Carville acknowledged that he has concerns, but said that maybe senators “need to look at this guy before they start sending young people off to fight wars, and see what the consequence of it is. Maybe he ought to run and say, ‘You don’t know, I’m gonna be on a veterans affairs committee, and I wanna be on a mental health subcommittee, ’cause I know something about… Yeah, I might be five degrees off dead center. So f—— what?’ They need that.”

He said he doesn’t agree with Platner’s economic stances, that they are “to the left of anything I’d say I’m for.”

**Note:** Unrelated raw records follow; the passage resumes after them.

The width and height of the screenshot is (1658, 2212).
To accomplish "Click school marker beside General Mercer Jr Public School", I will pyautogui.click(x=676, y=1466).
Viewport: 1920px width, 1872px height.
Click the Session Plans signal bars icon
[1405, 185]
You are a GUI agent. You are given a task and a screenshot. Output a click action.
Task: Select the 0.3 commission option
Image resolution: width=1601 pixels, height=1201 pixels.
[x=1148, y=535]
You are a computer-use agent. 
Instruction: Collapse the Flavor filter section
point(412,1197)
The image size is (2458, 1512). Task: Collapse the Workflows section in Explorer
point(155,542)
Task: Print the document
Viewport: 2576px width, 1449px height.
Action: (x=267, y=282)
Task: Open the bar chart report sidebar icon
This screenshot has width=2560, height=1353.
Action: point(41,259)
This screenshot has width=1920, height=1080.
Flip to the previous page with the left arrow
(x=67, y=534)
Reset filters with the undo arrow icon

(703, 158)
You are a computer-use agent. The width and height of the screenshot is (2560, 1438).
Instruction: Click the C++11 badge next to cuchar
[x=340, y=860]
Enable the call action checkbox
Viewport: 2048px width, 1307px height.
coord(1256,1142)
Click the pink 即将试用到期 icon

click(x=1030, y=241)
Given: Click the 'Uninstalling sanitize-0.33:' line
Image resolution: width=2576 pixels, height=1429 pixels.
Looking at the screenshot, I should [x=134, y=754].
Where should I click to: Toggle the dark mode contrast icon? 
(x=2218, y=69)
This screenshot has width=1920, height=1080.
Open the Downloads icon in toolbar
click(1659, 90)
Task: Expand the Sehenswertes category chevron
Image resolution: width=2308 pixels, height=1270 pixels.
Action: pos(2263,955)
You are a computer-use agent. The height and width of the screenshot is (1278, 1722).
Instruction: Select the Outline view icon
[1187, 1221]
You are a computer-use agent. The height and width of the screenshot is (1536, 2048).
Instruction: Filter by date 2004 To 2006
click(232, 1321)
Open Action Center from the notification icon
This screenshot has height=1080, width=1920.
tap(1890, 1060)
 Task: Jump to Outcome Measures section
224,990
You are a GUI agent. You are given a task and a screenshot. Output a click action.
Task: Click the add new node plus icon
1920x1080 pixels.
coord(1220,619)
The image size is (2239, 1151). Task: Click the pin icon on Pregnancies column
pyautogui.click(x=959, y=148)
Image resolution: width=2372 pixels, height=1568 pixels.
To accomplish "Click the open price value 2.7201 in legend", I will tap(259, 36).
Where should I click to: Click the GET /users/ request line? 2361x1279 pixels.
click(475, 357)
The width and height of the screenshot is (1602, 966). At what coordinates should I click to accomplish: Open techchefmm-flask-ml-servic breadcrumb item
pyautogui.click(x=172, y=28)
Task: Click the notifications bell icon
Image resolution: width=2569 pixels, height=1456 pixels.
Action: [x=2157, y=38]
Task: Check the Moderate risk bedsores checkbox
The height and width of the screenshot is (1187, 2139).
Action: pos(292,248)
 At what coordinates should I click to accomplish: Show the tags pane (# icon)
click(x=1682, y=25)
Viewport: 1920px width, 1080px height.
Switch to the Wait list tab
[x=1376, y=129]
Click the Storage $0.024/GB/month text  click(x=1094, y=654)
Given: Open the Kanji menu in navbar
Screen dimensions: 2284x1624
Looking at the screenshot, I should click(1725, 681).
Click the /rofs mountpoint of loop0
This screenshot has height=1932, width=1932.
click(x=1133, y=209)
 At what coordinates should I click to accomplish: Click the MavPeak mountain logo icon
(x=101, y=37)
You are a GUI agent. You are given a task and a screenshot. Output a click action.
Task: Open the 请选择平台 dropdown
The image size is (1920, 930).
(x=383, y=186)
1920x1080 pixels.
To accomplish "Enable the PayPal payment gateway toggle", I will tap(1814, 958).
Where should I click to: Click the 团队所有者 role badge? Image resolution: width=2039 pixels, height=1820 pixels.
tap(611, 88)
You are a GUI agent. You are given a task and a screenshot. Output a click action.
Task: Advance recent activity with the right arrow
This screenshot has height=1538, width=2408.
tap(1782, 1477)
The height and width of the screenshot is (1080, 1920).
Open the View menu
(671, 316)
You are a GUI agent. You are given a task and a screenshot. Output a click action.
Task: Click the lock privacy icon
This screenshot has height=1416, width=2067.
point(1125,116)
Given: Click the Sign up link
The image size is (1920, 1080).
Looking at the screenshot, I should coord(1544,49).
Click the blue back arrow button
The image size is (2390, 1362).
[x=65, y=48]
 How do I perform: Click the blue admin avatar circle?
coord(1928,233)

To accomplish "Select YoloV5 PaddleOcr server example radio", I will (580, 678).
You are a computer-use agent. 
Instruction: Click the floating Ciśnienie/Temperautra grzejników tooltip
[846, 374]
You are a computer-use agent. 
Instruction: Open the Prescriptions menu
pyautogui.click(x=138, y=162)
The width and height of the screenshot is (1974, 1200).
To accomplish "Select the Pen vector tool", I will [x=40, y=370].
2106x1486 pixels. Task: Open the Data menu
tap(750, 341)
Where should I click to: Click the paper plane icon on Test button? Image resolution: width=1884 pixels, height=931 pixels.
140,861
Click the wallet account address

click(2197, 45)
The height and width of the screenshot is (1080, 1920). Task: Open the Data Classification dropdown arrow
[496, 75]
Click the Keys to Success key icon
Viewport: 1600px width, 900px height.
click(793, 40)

“But you know what? He recognizes this horrific inequality in this country. And it actually would do some good to have somebody in there.”

Carville called Platner’s tattoo “very troubling.”

He said, “what I have to consider first, is this country is about to lose it. The whole goddamn thing.”

“Okay, we gotta win this,” Carville concluded. “And if we got a person who’s understandably got issues, yeah, good. And maybe people ought to see it, and maybe we ought to just be reminded of what these stupid wars have brought about in the consequence of said stupid wars. It’s [what] stupid Susan Collins been for all her political life.”